[Begin SELECTED EXCERPT]
2015-12-18 Thread Jeff Garzik via bitcoin-dev
On Fri, Dec 18, 2015 at 2:56 AM, Pieter Wuille 
wrote:

> On Fri, Dec 18, 2015 at 6:11 AM, Jeff Garzik  wrote:
> >> You present this as if the Bitcoin Core development team is in charge
> >> of deciding the network consensus rules, and is responsible for making
> >> changes to it in order to satisfy economic demand. If that is the
> >> case, Bitcoin has failed, in my opinion.
> >
> > Diverging from the satoshi block size change plan[1] and current
> economics
> > would seem to require a high level of months-ahead communication to
> users.
>
> I don't see any plan, but will you say the same thing when the subsidy
>

Yes, I forgot the link:

[1] https://bitcointalk.org/index.php?topic=1347.msg15366#msg15366



> dwindles, and mining income seems to become uncertain? It will equally
> be an economic change, which equally well will have been predictable,
> and it will equally well be treatable with a hardfork to increase the
> subsidy.
>

That is a red herring.  Nobody I know has proposed this, and I am opposed
to changing that fundamental.

It is well known that the 1M limit was never intended to stay, unlike 21M
coin limit etc.
[End SELECTED EXCERPT]
[Begin DATA LISTING]
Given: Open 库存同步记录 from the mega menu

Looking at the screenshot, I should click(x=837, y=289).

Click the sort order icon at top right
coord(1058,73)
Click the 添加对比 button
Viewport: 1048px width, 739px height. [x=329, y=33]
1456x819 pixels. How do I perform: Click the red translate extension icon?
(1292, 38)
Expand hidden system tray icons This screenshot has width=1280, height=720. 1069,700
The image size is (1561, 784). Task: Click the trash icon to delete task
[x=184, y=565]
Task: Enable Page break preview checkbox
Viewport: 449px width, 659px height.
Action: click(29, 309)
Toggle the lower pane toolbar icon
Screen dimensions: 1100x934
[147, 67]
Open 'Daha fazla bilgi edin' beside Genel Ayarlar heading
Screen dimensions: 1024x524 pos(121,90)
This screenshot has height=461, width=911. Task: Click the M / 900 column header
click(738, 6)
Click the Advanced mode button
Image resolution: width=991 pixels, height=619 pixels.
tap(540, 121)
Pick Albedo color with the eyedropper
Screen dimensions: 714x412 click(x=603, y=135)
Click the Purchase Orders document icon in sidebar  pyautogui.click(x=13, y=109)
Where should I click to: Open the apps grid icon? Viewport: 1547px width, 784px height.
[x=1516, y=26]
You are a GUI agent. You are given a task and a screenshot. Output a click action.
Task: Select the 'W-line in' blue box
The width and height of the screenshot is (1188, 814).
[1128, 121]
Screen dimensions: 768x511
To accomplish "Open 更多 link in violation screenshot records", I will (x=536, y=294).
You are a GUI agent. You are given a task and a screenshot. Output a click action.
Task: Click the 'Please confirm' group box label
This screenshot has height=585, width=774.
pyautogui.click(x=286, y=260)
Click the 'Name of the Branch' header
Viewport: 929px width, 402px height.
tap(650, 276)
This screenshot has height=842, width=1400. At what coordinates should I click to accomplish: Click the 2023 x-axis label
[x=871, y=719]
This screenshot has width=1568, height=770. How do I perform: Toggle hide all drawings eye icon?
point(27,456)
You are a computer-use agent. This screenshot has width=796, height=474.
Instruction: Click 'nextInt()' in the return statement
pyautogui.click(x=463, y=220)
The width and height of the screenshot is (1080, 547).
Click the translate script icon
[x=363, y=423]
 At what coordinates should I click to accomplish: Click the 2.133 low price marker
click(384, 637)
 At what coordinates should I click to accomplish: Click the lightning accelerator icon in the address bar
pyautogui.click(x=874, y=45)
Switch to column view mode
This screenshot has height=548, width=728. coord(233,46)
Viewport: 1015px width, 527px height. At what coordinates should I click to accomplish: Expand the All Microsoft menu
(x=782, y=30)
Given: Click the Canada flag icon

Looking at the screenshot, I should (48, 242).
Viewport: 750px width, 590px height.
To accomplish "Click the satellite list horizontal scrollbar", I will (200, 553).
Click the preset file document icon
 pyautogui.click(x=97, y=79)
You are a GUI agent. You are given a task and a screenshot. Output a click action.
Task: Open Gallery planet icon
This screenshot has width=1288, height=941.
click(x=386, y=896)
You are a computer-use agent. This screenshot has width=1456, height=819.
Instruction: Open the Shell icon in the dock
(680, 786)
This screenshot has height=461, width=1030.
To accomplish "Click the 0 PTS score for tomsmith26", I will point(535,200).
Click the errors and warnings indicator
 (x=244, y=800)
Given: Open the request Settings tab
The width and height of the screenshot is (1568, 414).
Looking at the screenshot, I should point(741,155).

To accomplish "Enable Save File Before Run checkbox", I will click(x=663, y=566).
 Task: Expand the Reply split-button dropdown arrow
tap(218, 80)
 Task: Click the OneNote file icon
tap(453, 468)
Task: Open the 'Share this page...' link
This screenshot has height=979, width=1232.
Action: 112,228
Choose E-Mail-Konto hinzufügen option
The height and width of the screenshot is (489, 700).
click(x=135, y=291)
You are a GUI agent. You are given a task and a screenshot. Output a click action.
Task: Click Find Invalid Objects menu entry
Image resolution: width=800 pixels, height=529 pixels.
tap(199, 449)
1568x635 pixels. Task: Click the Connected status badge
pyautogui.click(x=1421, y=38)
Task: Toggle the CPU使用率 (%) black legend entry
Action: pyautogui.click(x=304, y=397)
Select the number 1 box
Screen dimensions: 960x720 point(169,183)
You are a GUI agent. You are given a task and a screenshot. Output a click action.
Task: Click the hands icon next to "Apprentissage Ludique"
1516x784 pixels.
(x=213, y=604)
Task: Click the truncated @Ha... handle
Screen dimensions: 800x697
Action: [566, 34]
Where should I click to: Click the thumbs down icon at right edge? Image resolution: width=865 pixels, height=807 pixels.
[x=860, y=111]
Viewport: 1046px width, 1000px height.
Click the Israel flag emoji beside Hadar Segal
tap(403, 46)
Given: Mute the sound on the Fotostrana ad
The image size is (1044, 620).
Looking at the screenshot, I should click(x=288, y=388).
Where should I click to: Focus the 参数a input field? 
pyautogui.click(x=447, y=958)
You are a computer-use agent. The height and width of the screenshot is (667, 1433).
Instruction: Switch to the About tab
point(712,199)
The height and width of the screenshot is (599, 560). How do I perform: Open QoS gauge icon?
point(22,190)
[End DATA LISTING]
_ACTIONS TO TAKE_.
[1] In the thread, why does Jeff Garzik call a hardfork to increase the mining subsidy a red herring? Answer in one to three sentences.
[2] Rewrite the part of the thread starting at "That is a red" and ending at "coin limit etc.", swapping "fundamental" for "principle".

_FINAL ANSWERS_.
[1] He says nobody he knows has proposed it, and he opposes changing that fundamental. He adds that the 1M limit was never intended to stay, unlike the 21M coin limit.

[2]
That is a red herring.  Nobody I know has proposed this, and I am opposed
to changing that principle.

It is well known that the 1M limit was never intended to stay, unlike 21M
coin limit etc.